The runtime is designed to provide job waiter for waiting for its job completion if there is a need. If one runtime provide a job waiter, you can use the runtime name as the job waiter name to use the job waiter provide by the runtime. For example, “spark” job waiter as described in the following section.

Spark job waiter

Spark runtime provides “spark” job waiter to wait for all Spark applications to complete in a Spark cluster. Internally, we use YARN to check all the YARN application’s completion.

You need Spark job waiter only when you submit an async Spark job which means a YARN cluster mode application.

Useful examples

Spark job example

Assume you are submitting a Spark job with cluster mode and also specifying –tmux parameter when executing, And you want to stop the cluster after the job completed.

cloudtik exec your-cluster-config.yaml \
    "spark-submit --master yarn --deploy-mode cluster --name spark-pi --class org.apache.spark.examples.SparkPi \$SPARK_HOME/examples/jars/spark-examples.jar" \
    --tmux --job-waiter=chain[tmux, spark] --stop

Because you used –tmux parameter, you need tmux job waiter in the chain to wait for the tmux session completion which means the spark job submitting completion. From this point, we need a Spark job waiter to wait for the submitted application completion. Specifying –stop to stop the cluster after the job completed.

Deep learning job example

Assume you are submitting a deep learning job to a machine learning cluster to do AI training,

You may start with this command, for example,

cloudtik submit your-cluster-config.yaml \
    ./cloudtik/examples/ai/basics/keras/mnist-keras-spark-horovod-hyperopt-mlflow.py

You will find that the training job will run quite a long time.

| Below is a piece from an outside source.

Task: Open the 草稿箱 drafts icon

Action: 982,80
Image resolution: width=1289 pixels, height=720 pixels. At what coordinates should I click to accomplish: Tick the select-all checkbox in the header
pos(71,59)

And you want it to run in background, so you submit the job as the following,

cloudtik submit your-cluster-config.yaml \
    ./cloudtik/examples/ai/basics/keras/mnist-keras-spark-horovod-hyperopt-mlflow.py \
    --tmux

Since the training job output a lot of information. And you want to check the results afterwards, so you submit the job as the following,

cloudtik submit your-cluster-config.yaml \
    ./cloudtik/examples/ai/basics/keras/mnist-keras-spark-horovod-hyperopt-mlflow.py \
    --tmux --job-log

The –job-log parameter will redirect the job script output to the log file at ~/user/logs.